Catching a connecting flight means running for your life (or at least your gate) in most cases, dodging and weaving through slow-moving families and golf carts stuffed with luggage. But if you find your own suitcase flailing and flipping about behind you while you jog through the terminal, slowing down to let it stabilise is the wrong answer. You might want to consider moving just a little bit faster.
Image credit: Sean Gallup/Getty
That’s what research from a recent Proceedings of the Royal Society journal found when scientists investigated the oscillations that usually occur when pulling something like a two-wheeled suitcase or trolley, oscillations that create instability and ultimately an overturned suitcase.
To simulate the rocking of a suitcase as its being pulled, the researchers built a simplified toy model representing a suitcase being pulled along a flat surface.
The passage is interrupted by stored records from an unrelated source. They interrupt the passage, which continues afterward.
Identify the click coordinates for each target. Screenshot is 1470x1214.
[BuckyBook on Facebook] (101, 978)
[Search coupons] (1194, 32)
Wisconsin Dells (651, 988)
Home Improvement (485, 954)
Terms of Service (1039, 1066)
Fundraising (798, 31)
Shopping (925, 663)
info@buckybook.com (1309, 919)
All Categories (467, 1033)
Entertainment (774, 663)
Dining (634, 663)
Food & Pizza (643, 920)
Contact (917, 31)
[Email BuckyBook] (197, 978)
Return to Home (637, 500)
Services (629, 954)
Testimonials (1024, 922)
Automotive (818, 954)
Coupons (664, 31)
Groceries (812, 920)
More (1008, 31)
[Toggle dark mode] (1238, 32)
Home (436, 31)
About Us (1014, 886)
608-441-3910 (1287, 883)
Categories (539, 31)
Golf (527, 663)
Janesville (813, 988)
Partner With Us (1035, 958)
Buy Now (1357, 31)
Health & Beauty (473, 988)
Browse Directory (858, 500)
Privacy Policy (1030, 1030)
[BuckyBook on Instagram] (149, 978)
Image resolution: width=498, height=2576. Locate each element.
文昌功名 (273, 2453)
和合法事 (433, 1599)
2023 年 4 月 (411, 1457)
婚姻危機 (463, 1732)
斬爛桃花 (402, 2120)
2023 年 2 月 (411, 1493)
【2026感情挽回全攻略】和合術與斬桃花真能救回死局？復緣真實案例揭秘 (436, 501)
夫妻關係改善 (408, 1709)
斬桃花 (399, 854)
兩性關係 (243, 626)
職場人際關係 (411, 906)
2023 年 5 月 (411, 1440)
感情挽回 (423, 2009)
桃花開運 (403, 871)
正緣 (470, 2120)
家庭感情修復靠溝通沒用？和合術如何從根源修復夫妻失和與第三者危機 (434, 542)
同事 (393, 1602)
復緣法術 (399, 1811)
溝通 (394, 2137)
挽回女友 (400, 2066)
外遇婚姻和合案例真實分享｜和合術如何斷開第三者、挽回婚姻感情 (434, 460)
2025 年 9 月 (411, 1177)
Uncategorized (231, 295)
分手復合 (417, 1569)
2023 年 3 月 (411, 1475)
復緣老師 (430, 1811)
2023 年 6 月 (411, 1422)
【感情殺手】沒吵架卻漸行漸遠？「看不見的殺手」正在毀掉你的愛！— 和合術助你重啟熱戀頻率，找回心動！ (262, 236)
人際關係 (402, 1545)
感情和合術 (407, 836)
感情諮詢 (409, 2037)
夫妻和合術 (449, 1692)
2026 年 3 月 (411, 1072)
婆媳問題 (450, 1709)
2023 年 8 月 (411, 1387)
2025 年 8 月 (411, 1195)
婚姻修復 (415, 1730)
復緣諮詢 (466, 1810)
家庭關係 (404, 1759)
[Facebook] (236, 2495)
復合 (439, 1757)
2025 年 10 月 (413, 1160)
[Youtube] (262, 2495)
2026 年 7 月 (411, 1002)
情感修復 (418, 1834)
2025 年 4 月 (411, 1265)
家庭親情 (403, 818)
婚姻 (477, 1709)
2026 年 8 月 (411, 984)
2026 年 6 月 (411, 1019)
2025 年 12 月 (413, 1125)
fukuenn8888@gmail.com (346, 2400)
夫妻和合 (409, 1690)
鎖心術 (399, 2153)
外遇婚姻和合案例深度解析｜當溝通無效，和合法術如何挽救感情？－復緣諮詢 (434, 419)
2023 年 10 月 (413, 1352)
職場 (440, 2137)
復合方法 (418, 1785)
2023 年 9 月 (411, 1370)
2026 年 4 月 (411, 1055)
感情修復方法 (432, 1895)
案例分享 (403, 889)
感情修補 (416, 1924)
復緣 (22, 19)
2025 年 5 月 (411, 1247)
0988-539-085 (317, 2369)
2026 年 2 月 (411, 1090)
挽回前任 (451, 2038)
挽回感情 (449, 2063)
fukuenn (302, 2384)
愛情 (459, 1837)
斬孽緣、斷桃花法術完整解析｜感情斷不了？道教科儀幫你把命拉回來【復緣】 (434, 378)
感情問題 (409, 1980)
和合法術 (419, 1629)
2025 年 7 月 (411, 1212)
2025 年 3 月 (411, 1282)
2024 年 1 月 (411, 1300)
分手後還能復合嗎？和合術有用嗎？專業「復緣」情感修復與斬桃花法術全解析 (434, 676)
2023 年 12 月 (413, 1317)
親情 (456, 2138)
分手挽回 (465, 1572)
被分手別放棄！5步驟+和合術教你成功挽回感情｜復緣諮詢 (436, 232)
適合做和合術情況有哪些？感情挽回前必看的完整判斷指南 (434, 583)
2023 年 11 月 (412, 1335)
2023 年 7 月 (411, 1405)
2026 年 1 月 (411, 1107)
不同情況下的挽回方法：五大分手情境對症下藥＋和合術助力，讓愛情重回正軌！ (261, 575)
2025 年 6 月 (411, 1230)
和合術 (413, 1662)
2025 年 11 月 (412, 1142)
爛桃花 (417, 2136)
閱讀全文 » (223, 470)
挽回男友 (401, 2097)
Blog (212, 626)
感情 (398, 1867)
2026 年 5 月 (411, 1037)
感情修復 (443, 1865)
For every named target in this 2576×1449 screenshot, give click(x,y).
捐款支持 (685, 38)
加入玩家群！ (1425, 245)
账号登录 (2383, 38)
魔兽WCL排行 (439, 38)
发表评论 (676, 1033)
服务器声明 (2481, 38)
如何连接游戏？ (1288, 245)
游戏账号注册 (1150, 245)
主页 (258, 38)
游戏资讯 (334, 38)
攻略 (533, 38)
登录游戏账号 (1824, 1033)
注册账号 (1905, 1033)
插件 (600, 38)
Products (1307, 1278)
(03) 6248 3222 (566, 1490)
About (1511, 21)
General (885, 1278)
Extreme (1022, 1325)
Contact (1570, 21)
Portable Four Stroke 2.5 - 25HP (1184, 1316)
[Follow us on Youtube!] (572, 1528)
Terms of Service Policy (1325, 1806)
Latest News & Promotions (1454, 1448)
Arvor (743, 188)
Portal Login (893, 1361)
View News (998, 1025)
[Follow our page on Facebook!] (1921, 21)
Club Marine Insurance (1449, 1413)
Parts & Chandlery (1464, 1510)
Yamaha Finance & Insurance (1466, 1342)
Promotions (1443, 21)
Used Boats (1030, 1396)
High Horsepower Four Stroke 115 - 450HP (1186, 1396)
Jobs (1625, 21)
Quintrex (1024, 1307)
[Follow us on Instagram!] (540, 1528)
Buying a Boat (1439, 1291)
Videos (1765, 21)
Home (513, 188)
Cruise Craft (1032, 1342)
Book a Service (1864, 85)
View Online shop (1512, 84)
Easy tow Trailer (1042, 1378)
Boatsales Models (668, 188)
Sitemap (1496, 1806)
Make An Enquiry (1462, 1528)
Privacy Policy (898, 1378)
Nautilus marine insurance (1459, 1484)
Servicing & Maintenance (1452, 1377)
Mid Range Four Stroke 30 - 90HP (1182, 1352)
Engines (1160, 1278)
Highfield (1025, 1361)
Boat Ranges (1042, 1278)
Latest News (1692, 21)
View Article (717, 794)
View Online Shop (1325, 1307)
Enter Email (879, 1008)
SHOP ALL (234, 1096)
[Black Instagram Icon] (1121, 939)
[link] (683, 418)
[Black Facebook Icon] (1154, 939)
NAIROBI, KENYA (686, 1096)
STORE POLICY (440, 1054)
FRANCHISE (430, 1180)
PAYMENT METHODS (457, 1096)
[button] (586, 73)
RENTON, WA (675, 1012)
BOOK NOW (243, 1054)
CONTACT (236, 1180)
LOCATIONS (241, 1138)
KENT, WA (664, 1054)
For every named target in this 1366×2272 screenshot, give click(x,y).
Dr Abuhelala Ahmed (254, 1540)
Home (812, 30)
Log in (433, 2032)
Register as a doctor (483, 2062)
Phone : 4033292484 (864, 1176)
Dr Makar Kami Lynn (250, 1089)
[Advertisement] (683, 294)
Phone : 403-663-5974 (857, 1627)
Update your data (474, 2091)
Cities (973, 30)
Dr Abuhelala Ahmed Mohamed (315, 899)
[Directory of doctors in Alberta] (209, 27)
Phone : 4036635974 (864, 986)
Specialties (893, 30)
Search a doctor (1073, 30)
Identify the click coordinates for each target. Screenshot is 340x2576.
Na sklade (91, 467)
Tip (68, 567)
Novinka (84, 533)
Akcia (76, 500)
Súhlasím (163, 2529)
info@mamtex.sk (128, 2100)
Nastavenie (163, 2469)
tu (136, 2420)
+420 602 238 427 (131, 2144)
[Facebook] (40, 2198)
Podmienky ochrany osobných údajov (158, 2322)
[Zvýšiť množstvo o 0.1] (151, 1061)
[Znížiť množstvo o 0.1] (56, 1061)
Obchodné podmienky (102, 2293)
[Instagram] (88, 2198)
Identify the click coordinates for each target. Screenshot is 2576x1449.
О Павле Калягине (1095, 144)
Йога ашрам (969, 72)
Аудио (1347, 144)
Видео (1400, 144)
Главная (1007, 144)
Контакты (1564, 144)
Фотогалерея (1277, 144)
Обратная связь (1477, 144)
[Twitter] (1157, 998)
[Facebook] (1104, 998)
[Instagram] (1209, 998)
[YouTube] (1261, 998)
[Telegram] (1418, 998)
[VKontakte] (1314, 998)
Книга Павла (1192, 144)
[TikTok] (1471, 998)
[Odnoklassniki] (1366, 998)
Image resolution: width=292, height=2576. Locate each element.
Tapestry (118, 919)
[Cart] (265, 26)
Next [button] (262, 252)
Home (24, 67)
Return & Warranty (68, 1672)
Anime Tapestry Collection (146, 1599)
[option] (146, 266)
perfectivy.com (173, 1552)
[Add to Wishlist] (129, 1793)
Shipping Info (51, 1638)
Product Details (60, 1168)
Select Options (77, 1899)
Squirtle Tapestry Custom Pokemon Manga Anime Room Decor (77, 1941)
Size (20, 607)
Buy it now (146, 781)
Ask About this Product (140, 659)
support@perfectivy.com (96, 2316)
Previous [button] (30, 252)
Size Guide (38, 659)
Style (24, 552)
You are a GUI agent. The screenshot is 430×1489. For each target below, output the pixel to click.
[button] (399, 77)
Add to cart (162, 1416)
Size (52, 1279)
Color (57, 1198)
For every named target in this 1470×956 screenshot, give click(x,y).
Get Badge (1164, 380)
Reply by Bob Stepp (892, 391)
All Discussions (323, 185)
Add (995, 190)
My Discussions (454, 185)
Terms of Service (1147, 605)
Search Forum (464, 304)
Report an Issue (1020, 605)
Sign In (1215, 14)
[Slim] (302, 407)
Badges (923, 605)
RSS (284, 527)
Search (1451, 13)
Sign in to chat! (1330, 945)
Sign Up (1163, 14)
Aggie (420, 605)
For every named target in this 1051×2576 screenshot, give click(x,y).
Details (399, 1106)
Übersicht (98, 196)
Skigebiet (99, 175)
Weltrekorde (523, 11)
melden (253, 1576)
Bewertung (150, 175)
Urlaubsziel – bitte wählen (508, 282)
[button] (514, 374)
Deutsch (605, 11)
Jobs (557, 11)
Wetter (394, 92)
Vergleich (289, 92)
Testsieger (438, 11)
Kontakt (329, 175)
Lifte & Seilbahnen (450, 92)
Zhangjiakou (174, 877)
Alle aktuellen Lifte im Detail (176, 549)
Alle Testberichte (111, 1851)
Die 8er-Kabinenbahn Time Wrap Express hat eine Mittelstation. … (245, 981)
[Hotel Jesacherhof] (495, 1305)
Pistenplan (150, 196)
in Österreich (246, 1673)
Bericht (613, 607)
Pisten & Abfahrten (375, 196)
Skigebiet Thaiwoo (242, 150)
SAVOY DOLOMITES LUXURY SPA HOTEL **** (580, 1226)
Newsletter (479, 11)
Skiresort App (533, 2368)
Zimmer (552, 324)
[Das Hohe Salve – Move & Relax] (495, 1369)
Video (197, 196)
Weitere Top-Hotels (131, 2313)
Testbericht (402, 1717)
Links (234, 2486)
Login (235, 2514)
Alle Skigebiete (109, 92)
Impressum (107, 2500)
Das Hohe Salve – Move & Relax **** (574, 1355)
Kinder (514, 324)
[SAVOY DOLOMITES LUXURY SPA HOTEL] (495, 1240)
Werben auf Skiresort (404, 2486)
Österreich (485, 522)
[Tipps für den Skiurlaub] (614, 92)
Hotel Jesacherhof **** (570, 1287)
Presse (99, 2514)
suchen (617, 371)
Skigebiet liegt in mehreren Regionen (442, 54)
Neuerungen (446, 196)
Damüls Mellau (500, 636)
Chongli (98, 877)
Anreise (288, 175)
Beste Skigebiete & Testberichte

Weights on either side of the model suitcase were moved, forcing the suitcase off-balance and providing the researchers an example of the forces both translational and rotational involved in its rocking oscillations.
Image via Proceedings of the Royal Society
They found that a two-wheeled suitcase will rock until it overturns or finds a steady oscillation cycle. The faster the suitcase’s velocity, the more likely it is it will overturn. The kicker comes in the report’s conclusion, where researchers find increasing your velocity during the suitcase’s moment of instability actually stabilises the runaway luggage behind you.